A cost-utility model was developed using partition survival methods and three health states: progression-free, post-progression, and death. ALEX trial data informed the progression-free and overall survival estimates. Costs included drug treatments and supportive care (central nervous system and non-central nervous system). Utility values were obtained from trial data and literature. Sensitivity analyses included one-way and probabilistic sensitivity analyses.
Treatment with alectinib vs. crizotinib resulted in a gain of 0.91 life-years, 0.87 quality-adjusted life-years, and incremental costs of US$34,151, resulting in an incremental cost-effectiveness ratio of US$39,312/quality-adjusted life-year. Drug costs and utilities in the progression-free health state were the main drivers of the model in the one-way sensitivity analysis. From the probabilistic sensitivity analysis, alectinib had a 64% probability of being cost effective at a willingness-to-pay threshold of US$100,000/quality adjusted life-year.
Alectinib increased time in the progression-free state and quality-adjusted life-years vs. crizotinib. The marginal cost increase was reflective of longer treatment durations in the progression-free state. Central nervous system-related costs were considerably lower with alectinib. Our results suggest that compared with crizotinib, alectinib may be a cost-effective therapy for treatment-naïve patients with anaplastic lymphoma kinase-positive non-small-cell lung cancer.

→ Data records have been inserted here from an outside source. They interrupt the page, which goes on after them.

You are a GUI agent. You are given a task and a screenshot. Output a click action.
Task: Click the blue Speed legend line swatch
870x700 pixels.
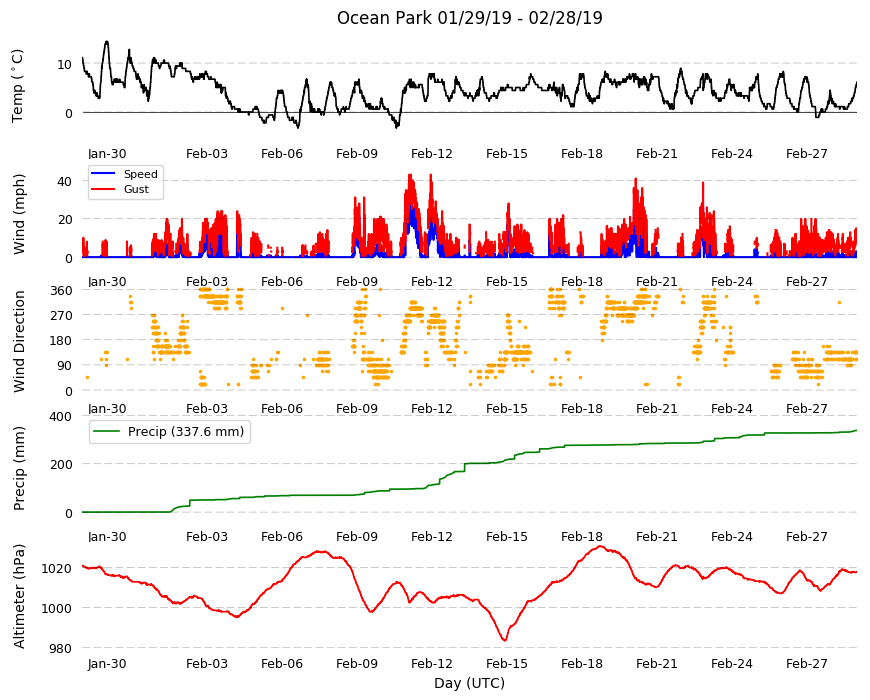click(103, 174)
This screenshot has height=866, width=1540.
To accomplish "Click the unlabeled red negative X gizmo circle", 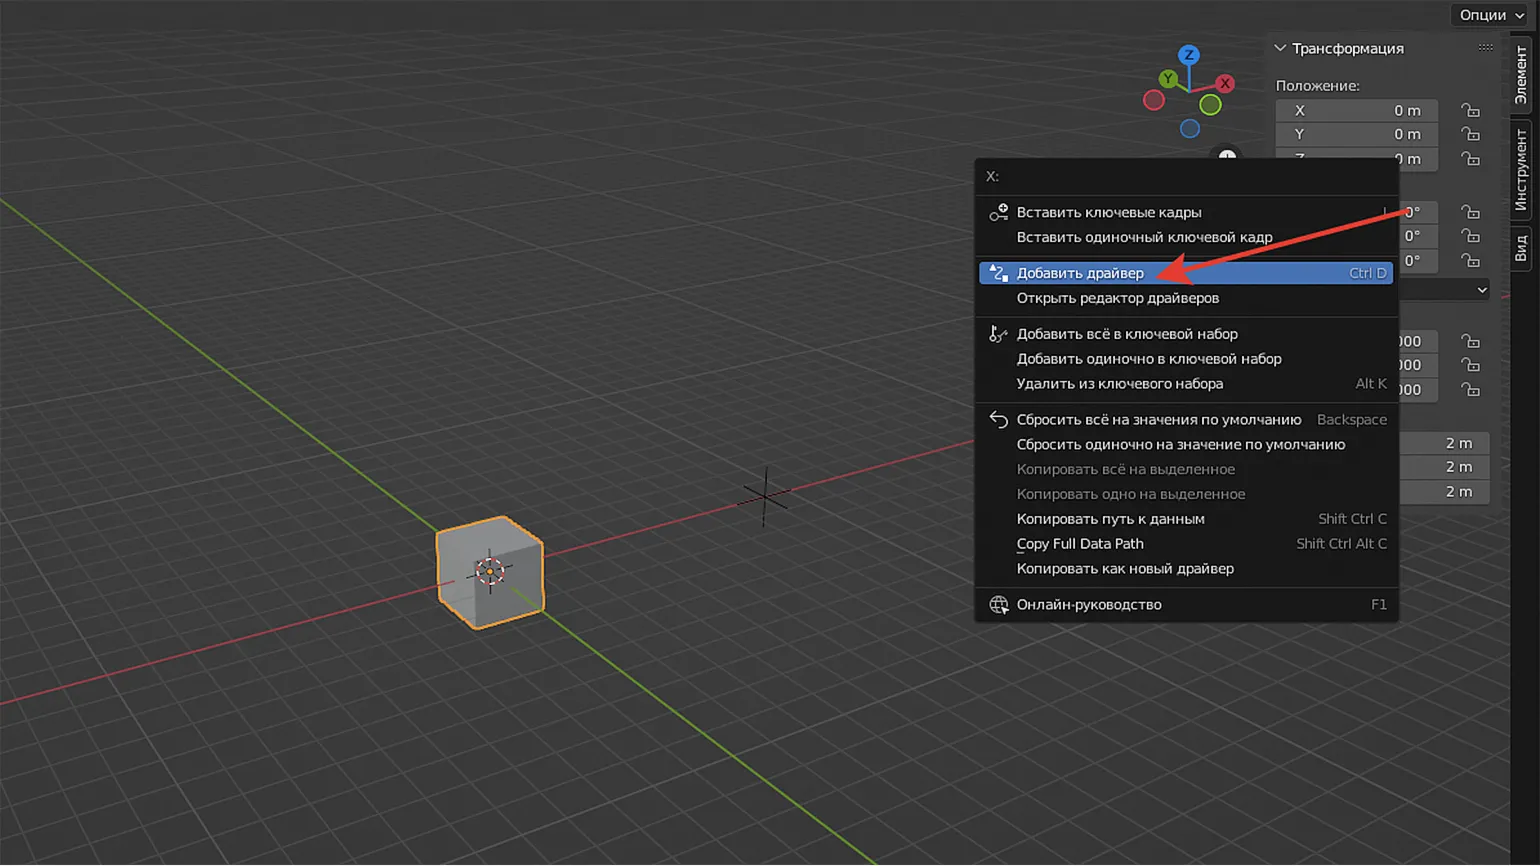I will tap(1154, 100).
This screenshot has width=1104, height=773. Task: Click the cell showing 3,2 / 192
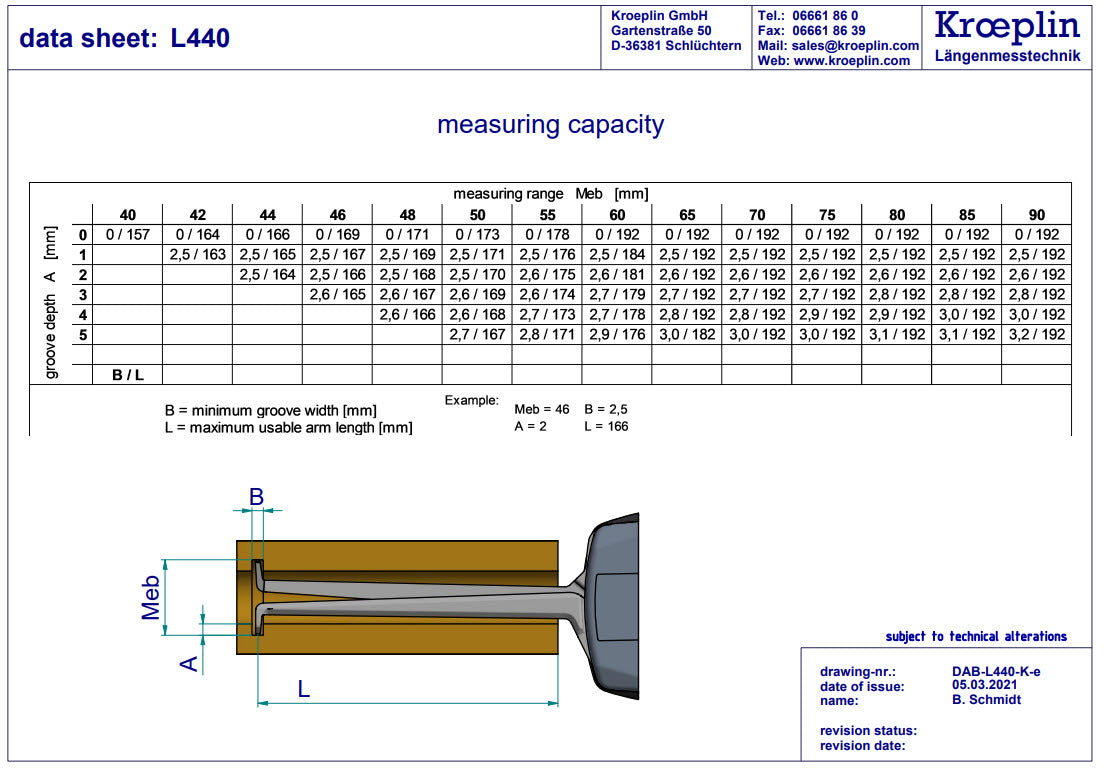[1036, 335]
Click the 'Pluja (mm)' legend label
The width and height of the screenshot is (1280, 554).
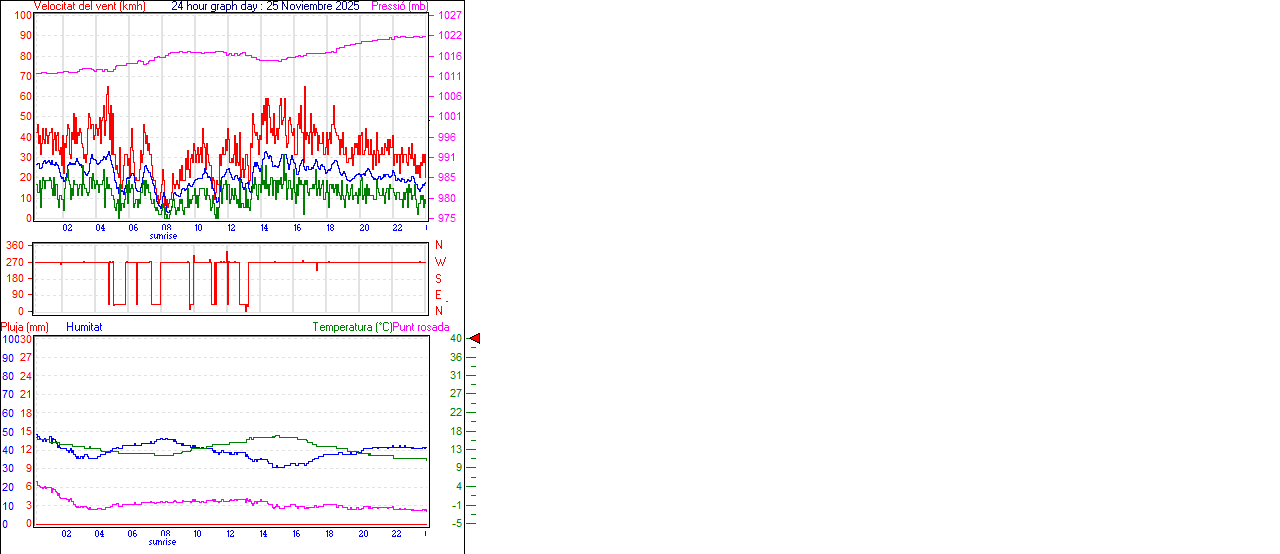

最近完成的 ALEX 试验表明,与克唑替尼相比,阿来替尼可改善间变性淋巴瘤激酶阳性非小细胞肺癌患者的无进展生存期,并延迟中枢神经系统进展时间。然而,尚未评估使用阿来替尼与克唑替尼相比的长期临床和经济影响。本研究的目的是从美国支付者的角度确定阿来替尼与克唑替尼相比的潜在成本效益。
使用分区生存方法和三种健康状态(无进展、进展后和死亡)开发了成本-效用模型。ALEX 试验数据为无进展生存期和总生存期估计提供了信息。成本包括药物治疗和支持性治疗(中枢神经系统和非中枢神经系统)。效用值从试验数据和文献中获得。敏感性分析包括单向和概率敏感性分析。
与克唑替尼相比,阿来替尼治疗可带来 0.91 个生命年、0.87 个质量调整生命年和 34151 美元的增量成本,导致增量成本效益比为 39312 美元/质量调整生命年。在单向敏感性分析中,无进展健康状态下的药物成本和效用是模型的主要驱动因素。从概率敏感性分析来看,阿来替尼在支付意愿阈值为 100000 美元/质量调整生命年时,有 64%的可能性具有成本效益。
与克唑替尼相比,阿来替尼增加了无进展状态和质量调整生命年的时间。边际成本的增加反映了无进展状态下治疗持续时间的延长。阿来替尼的中枢神经系统相关成本明显较低。我们的研究结果表明,与克唑替尼相比,阿来替尼可能是治疗初治间变性淋巴瘤激酶阳性非小细胞肺癌患者的一种具有成本效益的治疗方法。